Abstract

The aim of this study was to implement an intensive pharmacovigilance program of Tacrolimus (FK) in pediatric liver transplant patients at Hospital de Pediatria JP Garrahan, Buenos Aires, Argentina. Control of adverse events resulting from the post transplant immunosuppressive therapy is essential to promote both patient compliance and their overall survival. Despite pharmaco-therapeutic and surgical advances, complications and adverse events occur, increasing morbid- mortality in these patients. FK is a critical dose drug thus close therapeutic drug monitoring and vigilance of adverse events are recommended. We retrospectively evaluated patients that underwent liver transplant between 2010 and 2011 (n=59), through review of medical records and physician consultations. We followed up the cohort of patients prospectively for 2 years.
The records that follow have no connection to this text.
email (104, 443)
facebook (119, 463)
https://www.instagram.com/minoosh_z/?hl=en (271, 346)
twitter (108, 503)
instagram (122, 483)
Adverse drug reactions (ADRs) were reported to the national health authority, classified by causality using the Naranjo algorithm, and according to severity. Fifty seven out of 59 liver transplant patients were analyzed based on the accessibility of clinical records. A total of 68 ADRs were reported, standing hypomagnesemia (59%), post transplant lymphoproliferative disease (6%), hypertension (6%) and nephrotoxicity (16%). The rate of Epstein Barr Virus infection was 70%. A total of 98% of ADRs was moderate or severe and 96% of ADRs have been grouped as probable or definitive. A total of 39% of patients present one o more episodes of Biopsy Proven Acute Rejection in the first year post transplant and 72% of the study group received induction therapy with basiliximab. The present is the first project reported in Latin America that aims to evaluating and reporting safety and efficacy of FK in pediatric liver transplant patients. It is important to continue the study since the results may help to show safety and efficacy profiles that have not been described so far.